PROBLEM REQUIREMENTS
Lower down are entries containing pictures. Copy exactly, without those pictures, the lines from the line with "At what coordinates" through the line with "You are a computer-use".

EXCERPTED RECORDS

——

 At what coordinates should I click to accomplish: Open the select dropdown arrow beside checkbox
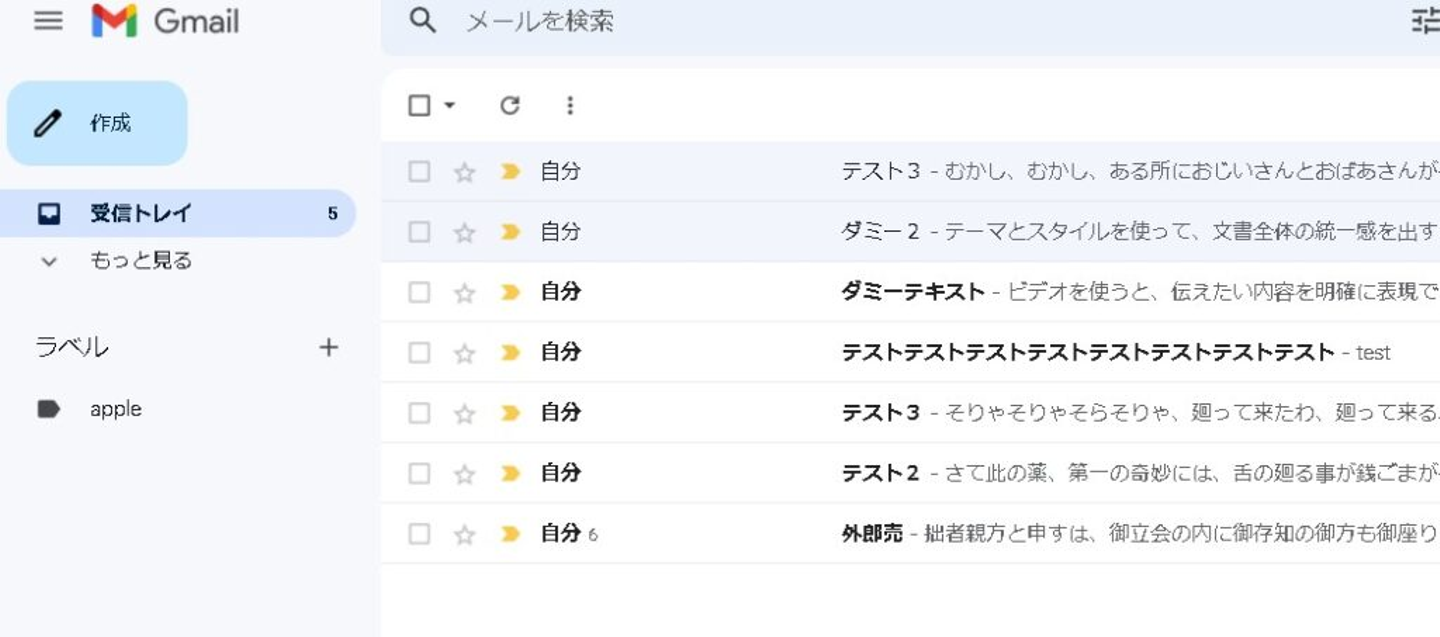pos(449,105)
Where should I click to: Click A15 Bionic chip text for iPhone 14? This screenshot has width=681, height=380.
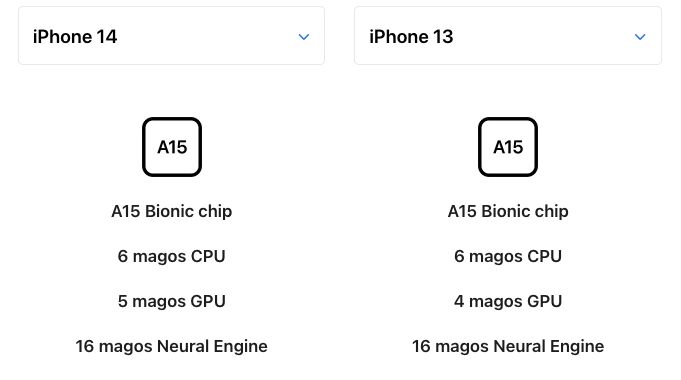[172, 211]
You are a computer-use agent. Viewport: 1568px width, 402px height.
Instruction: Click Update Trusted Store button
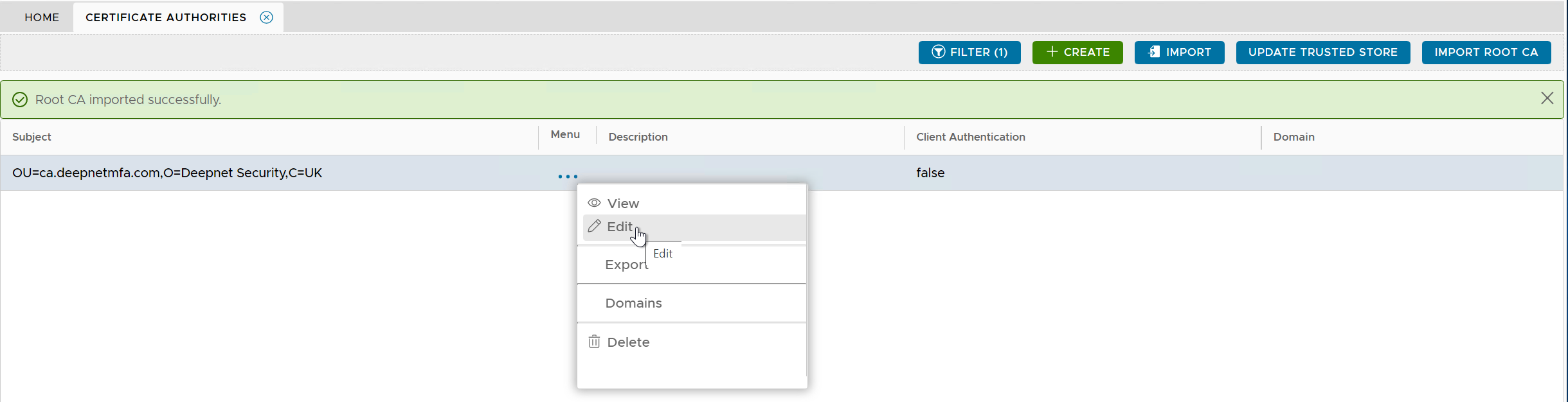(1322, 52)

——

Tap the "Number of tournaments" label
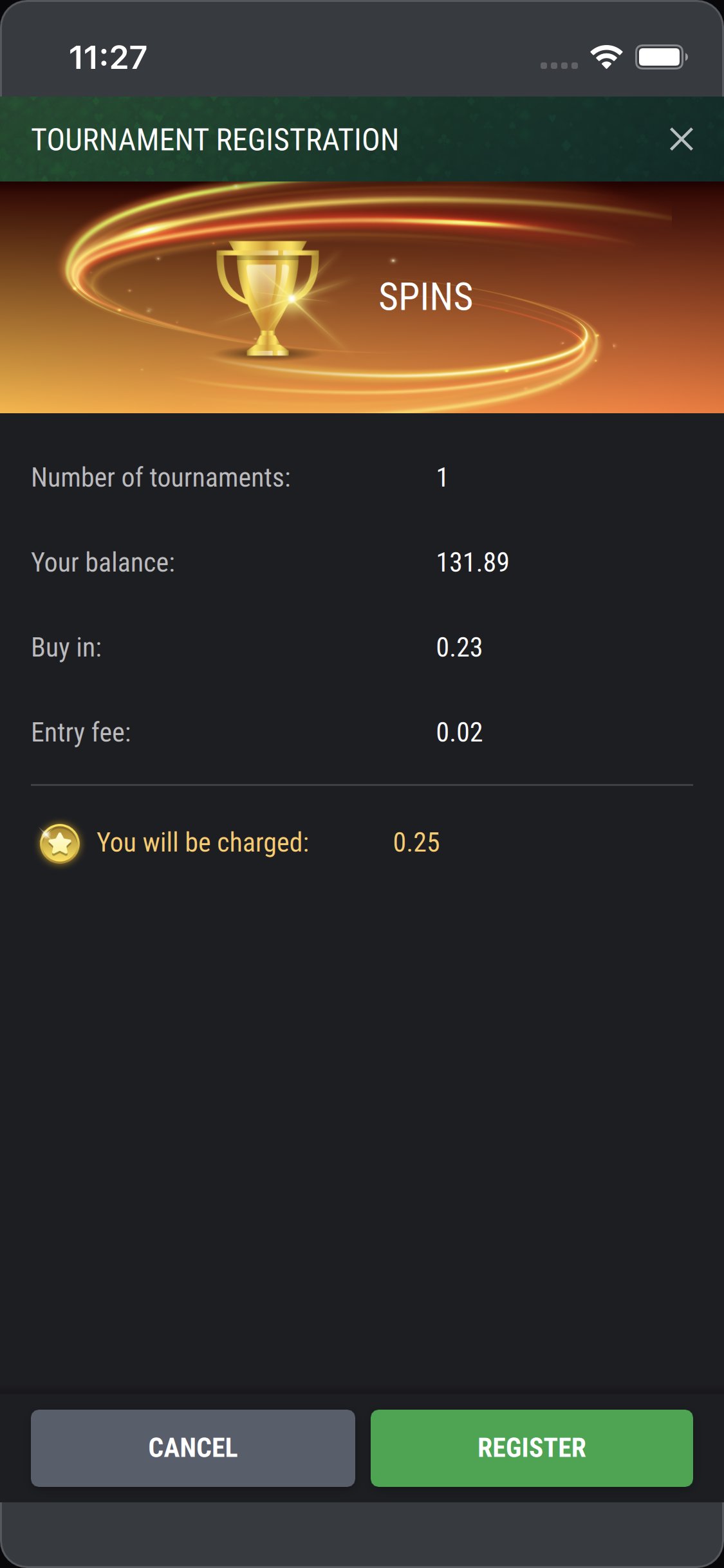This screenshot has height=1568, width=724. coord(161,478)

——

ANSWER TO THIS EXERCISE
 At what coordinates should I click to accomplish: Open the select dropdown arrow beside checkbox
pos(449,105)
Where should I click to: Click A15 Bionic chip text for iPhone 14? This screenshot has width=681, height=380.
[172, 211]
You are a computer-use agent. Viewport: 1568px width, 402px height.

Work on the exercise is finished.